An exact reproduction of the data below is the required answer.

(Stored records)
+---+

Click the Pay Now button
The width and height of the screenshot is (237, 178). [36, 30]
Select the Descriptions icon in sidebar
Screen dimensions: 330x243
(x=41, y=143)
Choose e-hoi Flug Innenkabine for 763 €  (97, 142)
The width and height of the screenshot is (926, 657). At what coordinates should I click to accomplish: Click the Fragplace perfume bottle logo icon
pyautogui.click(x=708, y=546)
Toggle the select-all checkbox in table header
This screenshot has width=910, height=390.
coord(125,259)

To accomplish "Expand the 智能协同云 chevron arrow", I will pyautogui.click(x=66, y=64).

+---+

*WRITTEN SOLUTION*
Click the Pay Now button
The width and height of the screenshot is (237, 178). [36, 30]
Select the Descriptions icon in sidebar
Screen dimensions: 330x243
(x=41, y=143)
Choose e-hoi Flug Innenkabine for 763 €  (97, 142)
The width and height of the screenshot is (926, 657). At what coordinates should I click to accomplish: Click the Fragplace perfume bottle logo icon
pyautogui.click(x=708, y=546)
Toggle the select-all checkbox in table header
This screenshot has width=910, height=390.
coord(125,259)

To accomplish "Expand the 智能协同云 chevron arrow", I will pyautogui.click(x=66, y=64).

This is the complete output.